Trading took off rather slowly today. European stock markets spiked higher after the opening bell, catching up with the US (Friday) and Asia, but couldn’t generate additional momentum afterwards. We remain very skeptical against stock markets’ performance in April, which seems out of line with the severity of the economic damage caused by current lockdowns and slow exit strategies. US Treasuries underperformed German Bunds ahead of tonight’s start of the US Treasury’s end-of-month refinancing operation. They hold a dual auction with both 2-yr and 5-yr Notes on offer. The US yield curve bear steepens with yields adding 0.4 bps (2-yr) to 2.7 bps (30-yr). The German yield curve bear steepens with yields up 2.9 bps (2-yr) to 1.2 bps (30-yr). 10-yr yield spread changes vs Germany narrow by 6/7 bps for Portugal/Spain and by 11/12 bps for Italy and Greece. The latter two countries escaped rating downgrades by S&P last Friday. The Italian BBB rating (negative outlook) was left intact as the ECB’s actions make Italian debt financeable, balancing deteriorating public finances. The outlook on the Greek rating (BB-) was revised from positive to stable. However, the country has very little outstanding marketable debt following the 2012 restructuring. The gentle positive risk sentiment (dollar negative) and rallying peripherals (euro positive) tilted the balance in favour of a higher EUR/USD (1.08 to 1.0850). EUR/GBP changes hands in the low 0.87 area.
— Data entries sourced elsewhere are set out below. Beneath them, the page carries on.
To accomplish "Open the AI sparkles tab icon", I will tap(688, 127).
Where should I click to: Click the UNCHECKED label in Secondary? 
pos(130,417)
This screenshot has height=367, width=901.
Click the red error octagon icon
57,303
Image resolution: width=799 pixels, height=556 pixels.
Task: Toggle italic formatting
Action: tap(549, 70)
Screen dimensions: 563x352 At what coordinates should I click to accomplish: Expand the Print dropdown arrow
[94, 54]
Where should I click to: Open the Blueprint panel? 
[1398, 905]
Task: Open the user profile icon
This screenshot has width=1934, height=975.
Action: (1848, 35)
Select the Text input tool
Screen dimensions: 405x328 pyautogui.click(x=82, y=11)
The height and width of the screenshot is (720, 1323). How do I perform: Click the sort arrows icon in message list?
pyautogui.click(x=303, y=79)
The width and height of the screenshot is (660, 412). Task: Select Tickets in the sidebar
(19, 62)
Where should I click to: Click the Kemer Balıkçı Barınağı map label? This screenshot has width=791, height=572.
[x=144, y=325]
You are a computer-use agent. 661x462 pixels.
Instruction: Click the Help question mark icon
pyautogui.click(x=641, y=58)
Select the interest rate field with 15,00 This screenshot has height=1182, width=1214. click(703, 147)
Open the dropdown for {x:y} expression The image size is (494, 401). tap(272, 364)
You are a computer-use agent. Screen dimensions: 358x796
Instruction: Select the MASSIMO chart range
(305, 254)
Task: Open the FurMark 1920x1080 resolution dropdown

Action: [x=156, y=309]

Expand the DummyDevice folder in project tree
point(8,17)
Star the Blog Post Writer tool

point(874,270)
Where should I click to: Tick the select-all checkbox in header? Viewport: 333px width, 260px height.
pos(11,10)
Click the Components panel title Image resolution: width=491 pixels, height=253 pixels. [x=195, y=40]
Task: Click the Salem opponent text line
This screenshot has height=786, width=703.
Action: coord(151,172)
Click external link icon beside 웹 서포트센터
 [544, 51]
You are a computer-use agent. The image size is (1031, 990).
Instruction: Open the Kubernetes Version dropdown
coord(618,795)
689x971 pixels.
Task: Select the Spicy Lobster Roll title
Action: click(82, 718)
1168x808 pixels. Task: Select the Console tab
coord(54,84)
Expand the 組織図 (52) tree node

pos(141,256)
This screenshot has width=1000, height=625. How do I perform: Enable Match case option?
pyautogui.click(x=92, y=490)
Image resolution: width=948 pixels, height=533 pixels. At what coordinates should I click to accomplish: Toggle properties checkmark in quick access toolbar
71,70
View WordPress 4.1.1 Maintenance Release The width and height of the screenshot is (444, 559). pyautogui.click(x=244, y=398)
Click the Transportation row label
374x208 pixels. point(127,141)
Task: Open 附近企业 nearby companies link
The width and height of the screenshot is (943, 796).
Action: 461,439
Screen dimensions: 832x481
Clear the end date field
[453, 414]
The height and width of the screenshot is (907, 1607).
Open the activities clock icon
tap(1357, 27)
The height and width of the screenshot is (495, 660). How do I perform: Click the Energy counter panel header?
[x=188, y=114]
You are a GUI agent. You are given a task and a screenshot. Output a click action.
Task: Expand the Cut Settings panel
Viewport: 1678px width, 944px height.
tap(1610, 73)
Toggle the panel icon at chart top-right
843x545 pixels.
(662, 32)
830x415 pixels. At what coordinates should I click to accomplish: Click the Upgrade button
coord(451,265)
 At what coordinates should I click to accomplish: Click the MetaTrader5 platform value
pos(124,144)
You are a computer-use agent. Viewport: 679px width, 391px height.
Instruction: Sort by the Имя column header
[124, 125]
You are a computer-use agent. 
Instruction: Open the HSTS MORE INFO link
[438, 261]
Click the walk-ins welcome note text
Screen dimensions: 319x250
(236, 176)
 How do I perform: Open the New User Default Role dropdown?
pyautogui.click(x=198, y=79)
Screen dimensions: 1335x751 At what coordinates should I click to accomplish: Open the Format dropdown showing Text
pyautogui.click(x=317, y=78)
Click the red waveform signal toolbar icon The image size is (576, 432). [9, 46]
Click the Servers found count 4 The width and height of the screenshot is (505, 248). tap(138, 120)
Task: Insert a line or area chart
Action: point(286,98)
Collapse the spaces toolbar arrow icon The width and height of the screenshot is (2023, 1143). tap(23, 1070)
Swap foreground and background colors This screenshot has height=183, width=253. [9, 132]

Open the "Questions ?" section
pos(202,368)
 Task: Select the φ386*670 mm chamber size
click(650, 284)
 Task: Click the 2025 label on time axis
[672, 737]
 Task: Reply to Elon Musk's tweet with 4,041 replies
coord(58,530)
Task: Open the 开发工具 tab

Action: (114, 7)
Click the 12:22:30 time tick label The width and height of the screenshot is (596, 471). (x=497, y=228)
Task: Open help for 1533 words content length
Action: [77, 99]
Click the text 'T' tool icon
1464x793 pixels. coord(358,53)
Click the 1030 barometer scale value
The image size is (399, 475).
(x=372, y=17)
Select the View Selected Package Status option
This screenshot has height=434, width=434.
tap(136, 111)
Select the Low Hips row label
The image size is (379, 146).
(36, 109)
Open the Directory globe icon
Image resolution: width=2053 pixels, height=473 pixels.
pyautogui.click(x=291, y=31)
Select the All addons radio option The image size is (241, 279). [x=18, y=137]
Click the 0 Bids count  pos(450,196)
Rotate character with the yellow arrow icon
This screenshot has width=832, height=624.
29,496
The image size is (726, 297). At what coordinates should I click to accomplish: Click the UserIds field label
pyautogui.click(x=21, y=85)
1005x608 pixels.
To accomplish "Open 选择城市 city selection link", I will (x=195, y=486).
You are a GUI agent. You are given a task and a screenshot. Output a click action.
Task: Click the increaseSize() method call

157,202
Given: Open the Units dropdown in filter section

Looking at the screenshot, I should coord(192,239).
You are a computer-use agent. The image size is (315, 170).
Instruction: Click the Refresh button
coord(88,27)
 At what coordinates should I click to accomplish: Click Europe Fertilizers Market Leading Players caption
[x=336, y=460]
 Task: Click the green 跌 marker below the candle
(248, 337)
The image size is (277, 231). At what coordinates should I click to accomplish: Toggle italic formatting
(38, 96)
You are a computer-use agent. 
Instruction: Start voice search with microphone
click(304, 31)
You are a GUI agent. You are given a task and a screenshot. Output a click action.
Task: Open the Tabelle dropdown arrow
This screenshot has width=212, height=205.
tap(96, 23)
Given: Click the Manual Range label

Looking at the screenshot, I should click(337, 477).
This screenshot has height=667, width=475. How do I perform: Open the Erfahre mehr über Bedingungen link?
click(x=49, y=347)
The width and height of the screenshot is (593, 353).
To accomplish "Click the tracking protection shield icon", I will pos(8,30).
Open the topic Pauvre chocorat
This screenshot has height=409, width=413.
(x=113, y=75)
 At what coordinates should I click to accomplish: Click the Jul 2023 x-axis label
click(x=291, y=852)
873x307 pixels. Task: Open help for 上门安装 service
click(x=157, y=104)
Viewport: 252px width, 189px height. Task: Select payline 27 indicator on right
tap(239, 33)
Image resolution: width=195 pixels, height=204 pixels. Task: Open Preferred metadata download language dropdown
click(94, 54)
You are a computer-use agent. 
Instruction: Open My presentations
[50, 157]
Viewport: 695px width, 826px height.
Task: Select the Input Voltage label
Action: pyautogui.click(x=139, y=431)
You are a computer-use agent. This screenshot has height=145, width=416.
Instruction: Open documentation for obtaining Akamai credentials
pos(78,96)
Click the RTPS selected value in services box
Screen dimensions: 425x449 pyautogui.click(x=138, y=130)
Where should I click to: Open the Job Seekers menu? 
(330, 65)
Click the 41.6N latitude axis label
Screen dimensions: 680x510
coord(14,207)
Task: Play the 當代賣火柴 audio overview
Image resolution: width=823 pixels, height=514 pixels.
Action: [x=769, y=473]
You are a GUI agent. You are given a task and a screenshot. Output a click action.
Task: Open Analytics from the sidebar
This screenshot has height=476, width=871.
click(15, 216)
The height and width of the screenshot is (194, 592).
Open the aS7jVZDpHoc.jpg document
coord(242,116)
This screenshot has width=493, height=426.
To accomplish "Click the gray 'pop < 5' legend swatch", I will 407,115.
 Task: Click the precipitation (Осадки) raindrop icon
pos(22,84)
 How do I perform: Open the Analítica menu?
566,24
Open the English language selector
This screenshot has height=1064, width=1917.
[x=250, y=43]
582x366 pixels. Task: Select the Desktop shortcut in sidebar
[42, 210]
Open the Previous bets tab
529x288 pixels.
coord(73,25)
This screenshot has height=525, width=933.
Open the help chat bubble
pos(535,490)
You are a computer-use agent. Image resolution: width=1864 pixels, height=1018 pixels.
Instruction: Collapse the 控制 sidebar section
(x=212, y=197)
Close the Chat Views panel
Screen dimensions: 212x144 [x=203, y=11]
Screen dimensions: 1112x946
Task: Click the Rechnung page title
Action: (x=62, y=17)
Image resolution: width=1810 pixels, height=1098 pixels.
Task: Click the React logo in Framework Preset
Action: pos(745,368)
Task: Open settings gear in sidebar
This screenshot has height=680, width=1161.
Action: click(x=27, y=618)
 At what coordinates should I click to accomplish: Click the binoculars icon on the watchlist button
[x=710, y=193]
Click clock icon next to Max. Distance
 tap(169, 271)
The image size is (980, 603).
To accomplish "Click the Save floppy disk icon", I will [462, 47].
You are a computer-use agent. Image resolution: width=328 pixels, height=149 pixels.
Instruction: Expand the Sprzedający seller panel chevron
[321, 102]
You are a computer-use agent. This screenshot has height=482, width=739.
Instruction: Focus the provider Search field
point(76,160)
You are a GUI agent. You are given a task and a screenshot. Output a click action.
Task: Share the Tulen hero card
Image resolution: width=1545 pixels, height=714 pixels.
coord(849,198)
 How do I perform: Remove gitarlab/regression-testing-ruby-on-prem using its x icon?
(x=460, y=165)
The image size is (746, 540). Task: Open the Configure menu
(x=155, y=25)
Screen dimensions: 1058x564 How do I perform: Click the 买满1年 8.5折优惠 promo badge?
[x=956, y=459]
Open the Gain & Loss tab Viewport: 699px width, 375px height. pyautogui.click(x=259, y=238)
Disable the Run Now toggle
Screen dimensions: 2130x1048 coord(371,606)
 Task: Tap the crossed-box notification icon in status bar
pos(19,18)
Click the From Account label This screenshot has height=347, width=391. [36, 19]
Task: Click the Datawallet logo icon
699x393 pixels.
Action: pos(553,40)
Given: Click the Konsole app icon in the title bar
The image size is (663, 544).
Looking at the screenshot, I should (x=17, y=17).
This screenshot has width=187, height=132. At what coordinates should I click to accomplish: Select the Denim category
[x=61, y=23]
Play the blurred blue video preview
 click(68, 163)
The Japanese central bank this morning decided to remove the cap from its government bond buying programme and to raise the amount of corporate bond purchases. The move was flagged last week and didn’t deal losses to the Japanese yen. On the contrary, USD/JPY falls to first support in the 106.92 area on the back of dollar weakness. Other major central banks meet this week as well with the Fed on Wednesday and the ECB on Thursday. No policy action is expected for the Fed, but Minutes of the previous two, extraordinary meetings, showed that some governors were already exploiting the use of a new sort of policy guidance. This could for example keep policy rates near the zero lower bound until both inflation and unemployment hit predetermined levels. Other options include numeric targets for US yields across the curve. The current unlimited QE programme already serves as de facto curve control but other central banks went already further (eg BoJ). The ECB conjures on Thursday. The current pace of asset purchases (nearly €5bn/day) would imply that PEPP/APP targets will be reached before the end of the year. The ECB could be thinking about an extension in line with for example the US, which includes so called fallen angels (debt from corporates/sovereigns who haven been stripped from their investment grade rating during the coronacrisis). Last week the central bank already announced to make such debt eligible as collateral in its refinancing operations.
The EU will reportedly offer banks capital relief through relaxed calculations of the leverage ratio that measures capital against the total amount of risk-weighted assets, to spur lending to businesses battered by the coronacrisis whilst avoiding having to make crippling loan loss provisions.
French jobless claims surged by a record 7.1% in March as the nationwide lockdown due to the corona outbreak is taking its toll on the country’s labour market. The number of short-term/temporary contracts rose sharply while the number of people getting jobs dropped significantly. Moreover, companies have put an astonishing 10.8mln people – more than half of private sector workers – on state-subsidized furloughs.
The EU reportedly considers allowing member states to provide state aid to companies through subordinated debt injections under favourable terms to weather the coronacrisis. Under the proposal, the amount of subordinated debt that may be granted at discounted interest rates to NFCs shouldn’t exceed 40% of the annual wage bill of the beneficiary company and 5% of the company’s total turnover in 2019.